Records for locating the described items
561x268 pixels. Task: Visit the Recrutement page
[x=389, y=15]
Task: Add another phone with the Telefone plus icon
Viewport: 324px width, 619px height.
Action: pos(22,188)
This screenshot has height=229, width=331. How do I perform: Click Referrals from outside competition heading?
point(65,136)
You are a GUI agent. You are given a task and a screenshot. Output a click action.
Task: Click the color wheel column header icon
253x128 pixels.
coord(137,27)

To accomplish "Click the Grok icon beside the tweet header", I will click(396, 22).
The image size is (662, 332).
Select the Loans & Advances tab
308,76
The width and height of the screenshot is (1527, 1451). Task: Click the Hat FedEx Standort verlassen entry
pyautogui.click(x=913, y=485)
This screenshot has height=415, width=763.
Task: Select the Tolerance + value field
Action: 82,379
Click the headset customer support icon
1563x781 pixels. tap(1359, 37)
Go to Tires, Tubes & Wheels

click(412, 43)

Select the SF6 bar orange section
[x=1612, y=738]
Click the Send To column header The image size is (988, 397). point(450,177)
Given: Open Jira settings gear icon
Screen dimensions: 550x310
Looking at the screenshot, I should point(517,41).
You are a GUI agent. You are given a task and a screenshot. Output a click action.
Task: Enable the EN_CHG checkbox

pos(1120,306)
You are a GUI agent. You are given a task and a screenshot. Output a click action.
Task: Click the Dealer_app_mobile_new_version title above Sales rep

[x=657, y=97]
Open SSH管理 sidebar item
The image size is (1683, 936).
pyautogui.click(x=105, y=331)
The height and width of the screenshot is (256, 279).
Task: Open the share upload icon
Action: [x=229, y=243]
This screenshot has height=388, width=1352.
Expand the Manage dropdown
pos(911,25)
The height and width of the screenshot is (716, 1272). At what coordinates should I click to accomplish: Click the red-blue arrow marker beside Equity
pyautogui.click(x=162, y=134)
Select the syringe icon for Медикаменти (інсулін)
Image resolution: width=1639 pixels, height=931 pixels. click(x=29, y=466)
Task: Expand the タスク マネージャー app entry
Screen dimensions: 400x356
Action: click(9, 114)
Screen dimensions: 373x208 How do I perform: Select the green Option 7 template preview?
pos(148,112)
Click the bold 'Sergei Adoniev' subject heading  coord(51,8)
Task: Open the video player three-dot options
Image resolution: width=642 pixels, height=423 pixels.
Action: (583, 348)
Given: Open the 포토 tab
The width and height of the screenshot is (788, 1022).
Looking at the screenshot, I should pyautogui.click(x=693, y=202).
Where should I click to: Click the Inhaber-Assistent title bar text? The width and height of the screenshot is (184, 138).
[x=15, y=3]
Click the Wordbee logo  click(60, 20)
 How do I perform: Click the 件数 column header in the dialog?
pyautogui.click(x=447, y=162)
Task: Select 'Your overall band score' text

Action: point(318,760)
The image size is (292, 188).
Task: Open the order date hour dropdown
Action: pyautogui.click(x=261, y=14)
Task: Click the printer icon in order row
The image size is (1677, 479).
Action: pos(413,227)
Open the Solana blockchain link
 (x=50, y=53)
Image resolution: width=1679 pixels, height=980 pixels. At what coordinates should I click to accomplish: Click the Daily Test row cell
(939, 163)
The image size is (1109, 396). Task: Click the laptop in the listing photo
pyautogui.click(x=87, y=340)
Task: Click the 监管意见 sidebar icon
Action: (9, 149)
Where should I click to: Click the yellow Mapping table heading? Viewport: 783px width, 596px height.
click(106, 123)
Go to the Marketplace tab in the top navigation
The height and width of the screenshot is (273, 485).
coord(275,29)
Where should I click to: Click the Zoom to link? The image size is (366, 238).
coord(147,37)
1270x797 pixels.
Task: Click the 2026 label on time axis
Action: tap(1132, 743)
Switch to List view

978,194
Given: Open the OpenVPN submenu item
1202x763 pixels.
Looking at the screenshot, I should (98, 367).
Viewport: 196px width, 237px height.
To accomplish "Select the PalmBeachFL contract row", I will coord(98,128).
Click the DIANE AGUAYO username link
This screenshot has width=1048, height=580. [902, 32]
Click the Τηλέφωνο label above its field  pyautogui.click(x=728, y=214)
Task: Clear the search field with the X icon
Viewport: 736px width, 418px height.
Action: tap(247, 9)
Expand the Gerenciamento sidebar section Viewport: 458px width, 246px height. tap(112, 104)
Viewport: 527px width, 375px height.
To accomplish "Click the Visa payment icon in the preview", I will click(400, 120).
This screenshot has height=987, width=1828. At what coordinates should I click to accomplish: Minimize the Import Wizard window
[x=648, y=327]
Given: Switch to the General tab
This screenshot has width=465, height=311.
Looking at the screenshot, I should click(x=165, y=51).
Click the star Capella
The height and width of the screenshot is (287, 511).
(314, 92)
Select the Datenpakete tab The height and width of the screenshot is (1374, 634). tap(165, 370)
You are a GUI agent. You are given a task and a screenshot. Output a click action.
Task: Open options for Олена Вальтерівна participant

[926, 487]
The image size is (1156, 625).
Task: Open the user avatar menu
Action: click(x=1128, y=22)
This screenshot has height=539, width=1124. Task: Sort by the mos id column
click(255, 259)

- [SHORT EXERCISE]: Convert every line of the listing above into a numbered list, leaving out the blank lines.

- [SOLUTION FOR THIS EXERCISE]:
1. 561x268 pixels. Task: Visit the Recrutement page
2. [x=389, y=15]
3. Task: Add another phone with the Telefone plus icon
4. Viewport: 324px width, 619px height.
5. Action: pos(22,188)
6. This screenshot has height=229, width=331. How do I perform: Click Referrals from outside competition heading?
7. point(65,136)
8. You are a GUI agent. You are given a task and a screenshot. Output a click action.
9. Task: Click the color wheel column header icon
10. 253x128 pixels.
11. coord(137,27)
12. To accomplish "Click the Grok icon beside the tweet header", I will click(396, 22).
13. The image size is (662, 332).
14. Select the Loans & Advances tab
15. 308,76
16. The width and height of the screenshot is (1527, 1451). Task: Click the Hat FedEx Standort verlassen entry
17. pyautogui.click(x=913, y=485)
18. This screenshot has height=415, width=763.
19. Task: Select the Tolerance + value field
20. Action: 82,379
21. Click the headset customer support icon
22. 1563x781 pixels. tap(1359, 37)
23. Go to Tires, Tubes & Wheels
24. click(412, 43)
25. Select the SF6 bar orange section
26. [x=1612, y=738]
27. Click the Send To column header The image size is (988, 397). point(450,177)
28. Given: Open Jira settings gear icon
29. Screen dimensions: 550x310
30. Looking at the screenshot, I should point(517,41).
31. You are a GUI agent. You are given a task and a screenshot. Output a click action.
32. Task: Enable the EN_CHG checkbox
33. pos(1120,306)
34. You are a GUI agent. You are given a task and a screenshot. Output a click action.
35. Task: Click the Dealer_app_mobile_new_version title above Sales rep
36. [x=657, y=97]
37. Open SSH管理 sidebar item
38. The image size is (1683, 936).
39. pyautogui.click(x=105, y=331)
40. The height and width of the screenshot is (256, 279).
41. Task: Open the share upload icon
42. Action: [x=229, y=243]
43. This screenshot has height=388, width=1352.
44. Expand the Manage dropdown
45. pos(911,25)
46. The height and width of the screenshot is (716, 1272). At what coordinates should I click to accomplish: Click the red-blue arrow marker beside Equity
47. pyautogui.click(x=162, y=134)
48. Select the syringe icon for Медикаменти (інсулін)
49. Image resolution: width=1639 pixels, height=931 pixels. click(x=29, y=466)
50. Task: Expand the タスク マネージャー app entry
51. Screen dimensions: 400x356
52. Action: click(9, 114)
53. Screen dimensions: 373x208 How do I perform: Select the green Option 7 template preview?
54. pos(148,112)
55. Click the bold 'Sergei Adoniev' subject heading  coord(51,8)
56. Task: Open the video player three-dot options
57. Image resolution: width=642 pixels, height=423 pixels.
58. Action: (583, 348)
59. Given: Open the 포토 tab
60. The width and height of the screenshot is (788, 1022).
61. Looking at the screenshot, I should pyautogui.click(x=693, y=202).
62. Where should I click to: Click the Inhaber-Assistent title bar text? The width and height of the screenshot is (184, 138).
63. [x=15, y=3]
64. Click the Wordbee logo  click(60, 20)
65.  How do I perform: Click the 件数 column header in the dialog?
66. pyautogui.click(x=447, y=162)
67. Task: Select 'Your overall band score' text
68. Action: point(318,760)
69. The image size is (292, 188).
70. Task: Open the order date hour dropdown
71. Action: pyautogui.click(x=261, y=14)
72. Task: Click the printer icon in order row
73. The image size is (1677, 479).
74. Action: pos(413,227)
75. Open the Solana blockchain link
76.  (x=50, y=53)
77. Image resolution: width=1679 pixels, height=980 pixels. At what coordinates should I click to accomplish: Click the Daily Test row cell
78. (939, 163)
79. The image size is (1109, 396). Task: Click the laptop in the listing photo
80. pyautogui.click(x=87, y=340)
81. Task: Click the 监管意见 sidebar icon
82. Action: (9, 149)
83. Where should I click to: Click the yellow Mapping table heading? Viewport: 783px width, 596px height.
84. click(106, 123)
85. Go to the Marketplace tab in the top navigation
86. The height and width of the screenshot is (273, 485).
87. coord(275,29)
88. Where should I click to: Click the Zoom to link? The image size is (366, 238).
89. coord(147,37)
90. 1270x797 pixels.
91. Task: Click the 2026 label on time axis
92. Action: tap(1132, 743)
93. Switch to List view
94. 978,194
95. Given: Open the OpenVPN submenu item
96. 1202x763 pixels.
97. Looking at the screenshot, I should (98, 367).
98. Viewport: 196px width, 237px height.
99. To accomplish "Select the PalmBeachFL contract row", I will coord(98,128).
100. Click the DIANE AGUAYO username link
101. This screenshot has width=1048, height=580. [902, 32]
102. Click the Τηλέφωνο label above its field  pyautogui.click(x=728, y=214)
103. Task: Clear the search field with the X icon
104. Viewport: 736px width, 418px height.
105. Action: tap(247, 9)
106. Expand the Gerenciamento sidebar section Viewport: 458px width, 246px height. tap(112, 104)
107. Viewport: 527px width, 375px height.
108. To accomplish "Click the Visa payment icon in the preview", I will click(400, 120).
109. This screenshot has height=987, width=1828. At what coordinates should I click to accomplish: Minimize the Import Wizard window
110. [x=648, y=327]
111. Given: Switch to the General tab
112. This screenshot has width=465, height=311.
113. Looking at the screenshot, I should click(x=165, y=51).
114. Click the star Capella
115. The height and width of the screenshot is (287, 511).
116. (314, 92)
117. Select the Datenpakete tab The height and width of the screenshot is (1374, 634). tap(165, 370)
118. You are a GUI agent. You are given a task and a screenshot. Output a click action.
119. Task: Open options for Олена Вальтерівна participant
120. [926, 487]
121. The image size is (1156, 625).
122. Task: Open the user avatar menu
123. Action: click(x=1128, y=22)
124. This screenshot has height=539, width=1124. Task: Sort by the mos id column
125. click(255, 259)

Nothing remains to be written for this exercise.